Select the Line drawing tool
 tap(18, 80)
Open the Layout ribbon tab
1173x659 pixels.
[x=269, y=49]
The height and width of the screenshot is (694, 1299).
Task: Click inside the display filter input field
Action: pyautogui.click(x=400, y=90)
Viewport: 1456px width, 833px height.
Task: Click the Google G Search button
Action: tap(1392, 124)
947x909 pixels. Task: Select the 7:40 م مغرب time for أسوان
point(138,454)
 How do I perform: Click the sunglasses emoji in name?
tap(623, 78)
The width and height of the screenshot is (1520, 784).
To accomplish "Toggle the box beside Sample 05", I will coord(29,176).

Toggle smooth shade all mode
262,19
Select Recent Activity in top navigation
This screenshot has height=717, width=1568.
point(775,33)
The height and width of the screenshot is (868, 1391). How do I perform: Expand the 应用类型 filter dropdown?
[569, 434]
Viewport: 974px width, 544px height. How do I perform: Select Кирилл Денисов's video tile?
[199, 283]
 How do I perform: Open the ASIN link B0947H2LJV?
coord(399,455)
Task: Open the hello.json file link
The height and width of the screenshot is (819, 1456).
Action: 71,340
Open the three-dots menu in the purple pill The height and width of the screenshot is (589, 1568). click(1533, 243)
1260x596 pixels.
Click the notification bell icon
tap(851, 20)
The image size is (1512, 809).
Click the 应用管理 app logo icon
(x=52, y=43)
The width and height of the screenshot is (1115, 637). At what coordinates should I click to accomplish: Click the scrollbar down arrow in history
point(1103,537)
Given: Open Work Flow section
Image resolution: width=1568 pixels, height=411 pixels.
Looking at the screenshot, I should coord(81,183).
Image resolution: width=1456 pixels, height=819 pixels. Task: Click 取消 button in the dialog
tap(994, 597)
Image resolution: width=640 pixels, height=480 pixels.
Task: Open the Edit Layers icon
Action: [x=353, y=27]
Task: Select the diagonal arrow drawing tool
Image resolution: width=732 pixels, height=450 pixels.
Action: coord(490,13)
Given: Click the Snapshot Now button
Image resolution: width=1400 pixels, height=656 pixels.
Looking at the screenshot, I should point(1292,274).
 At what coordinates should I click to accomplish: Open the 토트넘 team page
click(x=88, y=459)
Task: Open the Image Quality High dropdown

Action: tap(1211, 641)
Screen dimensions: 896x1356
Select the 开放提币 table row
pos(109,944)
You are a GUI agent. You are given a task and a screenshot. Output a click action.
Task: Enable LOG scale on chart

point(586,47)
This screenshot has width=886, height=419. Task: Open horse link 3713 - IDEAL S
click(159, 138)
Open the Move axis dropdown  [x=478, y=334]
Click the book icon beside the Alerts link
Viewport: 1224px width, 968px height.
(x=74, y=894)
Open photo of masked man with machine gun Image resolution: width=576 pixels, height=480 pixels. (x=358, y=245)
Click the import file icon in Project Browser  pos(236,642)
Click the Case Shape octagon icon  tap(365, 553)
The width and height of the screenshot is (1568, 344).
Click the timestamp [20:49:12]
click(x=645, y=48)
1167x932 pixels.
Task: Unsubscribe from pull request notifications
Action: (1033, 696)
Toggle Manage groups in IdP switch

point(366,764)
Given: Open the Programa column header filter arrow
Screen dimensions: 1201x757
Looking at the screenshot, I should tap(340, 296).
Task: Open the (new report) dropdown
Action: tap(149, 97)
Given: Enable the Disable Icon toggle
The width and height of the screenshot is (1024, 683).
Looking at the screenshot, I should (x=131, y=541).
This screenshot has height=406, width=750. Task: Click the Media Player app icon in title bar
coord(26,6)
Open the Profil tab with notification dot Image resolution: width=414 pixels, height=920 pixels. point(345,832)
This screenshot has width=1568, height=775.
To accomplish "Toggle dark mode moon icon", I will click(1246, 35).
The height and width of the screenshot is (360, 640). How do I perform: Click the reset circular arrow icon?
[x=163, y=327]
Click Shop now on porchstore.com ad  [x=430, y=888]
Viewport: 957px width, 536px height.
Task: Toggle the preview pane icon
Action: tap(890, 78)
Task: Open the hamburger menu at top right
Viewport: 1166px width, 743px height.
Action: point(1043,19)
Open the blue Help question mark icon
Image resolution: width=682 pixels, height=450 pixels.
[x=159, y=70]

* * * * *

Rewrite the rows above as a numbered list, leaving out any blank lines.

■ **Answer to this exercise**
1. Select the Line drawing tool
2.  tap(18, 80)
3. Open the Layout ribbon tab
4. 1173x659 pixels.
5. [x=269, y=49]
6. The height and width of the screenshot is (694, 1299).
7. Task: Click inside the display filter input field
8. Action: pyautogui.click(x=400, y=90)
9. Viewport: 1456px width, 833px height.
10. Task: Click the Google G Search button
11. Action: tap(1392, 124)
12. 947x909 pixels. Task: Select the 7:40 م مغرب time for أسوان
13. point(138,454)
14.  How do I perform: Click the sunglasses emoji in name?
15. tap(623, 78)
16. The width and height of the screenshot is (1520, 784).
17. To accomplish "Toggle the box beside Sample 05", I will coord(29,176).
18. Toggle smooth shade all mode
19. 262,19
20. Select Recent Activity in top navigation
21. This screenshot has height=717, width=1568.
22. point(775,33)
23. The height and width of the screenshot is (868, 1391). How do I perform: Expand the 应用类型 filter dropdown?
24. [569, 434]
25. Viewport: 974px width, 544px height. How do I perform: Select Кирилл Денисов's video tile?
26. [199, 283]
27.  How do I perform: Open the ASIN link B0947H2LJV?
28. coord(399,455)
29. Task: Open the hello.json file link
30. The height and width of the screenshot is (819, 1456).
31. Action: 71,340
32. Open the three-dots menu in the purple pill The height and width of the screenshot is (589, 1568). click(1533, 243)
33. 1260x596 pixels.
34. Click the notification bell icon
35. tap(851, 20)
36. The image size is (1512, 809).
37. Click the 应用管理 app logo icon
38. (x=52, y=43)
39. The width and height of the screenshot is (1115, 637). At what coordinates should I click to accomplish: Click the scrollbar down arrow in history
40. point(1103,537)
41. Given: Open Work Flow section
42. Image resolution: width=1568 pixels, height=411 pixels.
43. Looking at the screenshot, I should coord(81,183).
44. Image resolution: width=1456 pixels, height=819 pixels. Task: Click 取消 button in the dialog
45. tap(994, 597)
46. Image resolution: width=640 pixels, height=480 pixels.
47. Task: Open the Edit Layers icon
48. Action: [x=353, y=27]
49. Task: Select the diagonal arrow drawing tool
50. Image resolution: width=732 pixels, height=450 pixels.
51. Action: coord(490,13)
52. Given: Click the Snapshot Now button
53. Image resolution: width=1400 pixels, height=656 pixels.
54. Looking at the screenshot, I should point(1292,274).
55.  At what coordinates should I click to accomplish: Open the 토트넘 team page
56. click(x=88, y=459)
57. Task: Open the Image Quality High dropdown
58. Action: tap(1211, 641)
59. Screen dimensions: 896x1356
60. Select the 开放提币 table row
61. pos(109,944)
62. You are a GUI agent. You are given a task and a screenshot. Output a click action.
63. Task: Enable LOG scale on chart
64. point(586,47)
65. This screenshot has width=886, height=419. Task: Open horse link 3713 - IDEAL S
66. click(159, 138)
67. Open the Move axis dropdown  [x=478, y=334]
68. Click the book icon beside the Alerts link
69. Viewport: 1224px width, 968px height.
70. (x=74, y=894)
71. Open photo of masked man with machine gun Image resolution: width=576 pixels, height=480 pixels. (x=358, y=245)
72. Click the import file icon in Project Browser  pos(236,642)
73. Click the Case Shape octagon icon  tap(365, 553)
74. The width and height of the screenshot is (1568, 344).
75. Click the timestamp [20:49:12]
76. click(x=645, y=48)
77. 1167x932 pixels.
78. Task: Unsubscribe from pull request notifications
79. Action: (1033, 696)
80. Toggle Manage groups in IdP switch
81. point(366,764)
82. Given: Open the Programa column header filter arrow
83. Screen dimensions: 1201x757
84. Looking at the screenshot, I should tap(340, 296).
85. Task: Open the (new report) dropdown
86. Action: tap(149, 97)
87. Given: Enable the Disable Icon toggle
88. The width and height of the screenshot is (1024, 683).
89. Looking at the screenshot, I should (x=131, y=541).
90. This screenshot has height=406, width=750. Task: Click the Media Player app icon in title bar
91. coord(26,6)
92. Open the Profil tab with notification dot Image resolution: width=414 pixels, height=920 pixels. point(345,832)
93. This screenshot has width=1568, height=775.
94. To accomplish "Toggle dark mode moon icon", I will click(1246, 35).
95. The height and width of the screenshot is (360, 640). How do I perform: Click the reset circular arrow icon?
96. [x=163, y=327]
97. Click Shop now on porchstore.com ad  [x=430, y=888]
98. Viewport: 957px width, 536px height.
99. Task: Toggle the preview pane icon
100. Action: tap(890, 78)
101. Task: Open the hamburger menu at top right
102. Viewport: 1166px width, 743px height.
103. Action: point(1043,19)
104. Open the blue Help question mark icon
105. Image resolution: width=682 pixels, height=450 pixels.
106. [x=159, y=70]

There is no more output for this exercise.